Directions: Write out the following listing in full, exactly as it reads.

Material provided:
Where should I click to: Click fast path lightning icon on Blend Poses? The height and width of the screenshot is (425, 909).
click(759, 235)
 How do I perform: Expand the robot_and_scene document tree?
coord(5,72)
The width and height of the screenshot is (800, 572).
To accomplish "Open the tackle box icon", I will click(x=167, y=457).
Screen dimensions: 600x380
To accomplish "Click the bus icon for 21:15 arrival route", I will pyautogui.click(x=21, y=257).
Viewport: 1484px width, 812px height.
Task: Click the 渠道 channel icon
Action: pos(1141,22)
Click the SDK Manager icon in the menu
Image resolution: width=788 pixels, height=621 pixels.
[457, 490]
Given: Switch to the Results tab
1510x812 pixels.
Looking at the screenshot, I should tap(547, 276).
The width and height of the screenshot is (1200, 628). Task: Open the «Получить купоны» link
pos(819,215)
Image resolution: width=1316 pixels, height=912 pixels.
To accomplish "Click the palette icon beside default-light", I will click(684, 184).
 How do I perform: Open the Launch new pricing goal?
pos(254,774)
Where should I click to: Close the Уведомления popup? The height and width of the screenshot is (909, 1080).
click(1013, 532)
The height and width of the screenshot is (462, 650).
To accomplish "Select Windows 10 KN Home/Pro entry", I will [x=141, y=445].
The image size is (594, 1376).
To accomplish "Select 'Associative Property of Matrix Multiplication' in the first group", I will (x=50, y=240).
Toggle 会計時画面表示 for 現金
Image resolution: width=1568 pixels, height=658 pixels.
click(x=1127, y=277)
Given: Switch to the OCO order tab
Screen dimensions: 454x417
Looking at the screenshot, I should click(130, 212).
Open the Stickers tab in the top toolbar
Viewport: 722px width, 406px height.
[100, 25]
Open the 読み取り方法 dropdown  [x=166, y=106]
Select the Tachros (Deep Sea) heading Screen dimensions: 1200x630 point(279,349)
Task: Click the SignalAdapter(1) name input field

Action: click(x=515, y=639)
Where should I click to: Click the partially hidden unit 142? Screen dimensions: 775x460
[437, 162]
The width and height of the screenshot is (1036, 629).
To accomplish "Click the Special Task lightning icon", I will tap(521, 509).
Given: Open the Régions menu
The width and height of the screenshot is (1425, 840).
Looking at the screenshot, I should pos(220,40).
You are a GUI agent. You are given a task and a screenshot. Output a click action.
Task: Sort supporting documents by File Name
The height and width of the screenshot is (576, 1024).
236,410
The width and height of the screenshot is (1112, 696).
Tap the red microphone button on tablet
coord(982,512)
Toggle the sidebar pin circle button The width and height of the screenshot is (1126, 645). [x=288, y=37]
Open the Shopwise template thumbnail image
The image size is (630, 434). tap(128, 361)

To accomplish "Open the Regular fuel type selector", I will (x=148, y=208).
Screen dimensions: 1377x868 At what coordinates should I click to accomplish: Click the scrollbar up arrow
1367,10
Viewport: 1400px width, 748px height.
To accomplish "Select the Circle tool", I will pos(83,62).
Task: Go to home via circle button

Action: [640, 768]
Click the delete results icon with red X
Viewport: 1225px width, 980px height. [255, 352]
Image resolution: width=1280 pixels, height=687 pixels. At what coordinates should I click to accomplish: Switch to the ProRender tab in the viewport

Result below:
Where should I click to: Click fast path lightning icon on Blend Poses? The height and width of the screenshot is (425, 909).
click(759, 235)
 How do I perform: Expand the robot_and_scene document tree?
coord(5,72)
The width and height of the screenshot is (800, 572).
To accomplish "Open the tackle box icon", I will click(x=167, y=457).
Screen dimensions: 600x380
To accomplish "Click the bus icon for 21:15 arrival route", I will pyautogui.click(x=21, y=257).
Viewport: 1484px width, 812px height.
Task: Click the 渠道 channel icon
Action: pos(1141,22)
Click the SDK Manager icon in the menu
Image resolution: width=788 pixels, height=621 pixels.
[457, 490]
Given: Switch to the Results tab
1510x812 pixels.
Looking at the screenshot, I should tap(547, 276).
The width and height of the screenshot is (1200, 628). Task: Open the «Получить купоны» link
pos(819,215)
Image resolution: width=1316 pixels, height=912 pixels.
To accomplish "Click the palette icon beside default-light", I will click(684, 184).
 How do I perform: Open the Launch new pricing goal?
pos(254,774)
Where should I click to: Close the Уведомления popup? The height and width of the screenshot is (909, 1080).
click(1013, 532)
The height and width of the screenshot is (462, 650).
To accomplish "Select Windows 10 KN Home/Pro entry", I will [x=141, y=445].
The image size is (594, 1376).
To accomplish "Select 'Associative Property of Matrix Multiplication' in the first group", I will (x=50, y=240).
Toggle 会計時画面表示 for 現金
Image resolution: width=1568 pixels, height=658 pixels.
click(x=1127, y=277)
Given: Switch to the OCO order tab
Screen dimensions: 454x417
Looking at the screenshot, I should click(130, 212).
Open the Stickers tab in the top toolbar
Viewport: 722px width, 406px height.
[100, 25]
Open the 読み取り方法 dropdown  [x=166, y=106]
Select the Tachros (Deep Sea) heading Screen dimensions: 1200x630 point(279,349)
Task: Click the SignalAdapter(1) name input field

Action: click(x=515, y=639)
Where should I click to: Click the partially hidden unit 142? Screen dimensions: 775x460
[437, 162]
The width and height of the screenshot is (1036, 629).
To accomplish "Click the Special Task lightning icon", I will tap(521, 509).
Given: Open the Régions menu
The width and height of the screenshot is (1425, 840).
Looking at the screenshot, I should pos(220,40).
You are a GUI agent. You are given a task and a screenshot. Output a click action.
Task: Sort supporting documents by File Name
The height and width of the screenshot is (576, 1024).
236,410
The width and height of the screenshot is (1112, 696).
Tap the red microphone button on tablet
coord(982,512)
Toggle the sidebar pin circle button The width and height of the screenshot is (1126, 645). [x=288, y=37]
Open the Shopwise template thumbnail image
The image size is (630, 434). tap(128, 361)

To accomplish "Open the Regular fuel type selector", I will (x=148, y=208).
Screen dimensions: 1377x868 At what coordinates should I click to accomplish: Click the scrollbar up arrow
1367,10
Viewport: 1400px width, 748px height.
To accomplish "Select the Circle tool", I will pos(83,62).
Task: Go to home via circle button

Action: [640, 768]
Click the delete results icon with red X
Viewport: 1225px width, 980px height. [255, 352]
Image resolution: width=1280 pixels, height=687 pixels. At what coordinates should I click to accomplish: Switch to the ProRender tab in the viewport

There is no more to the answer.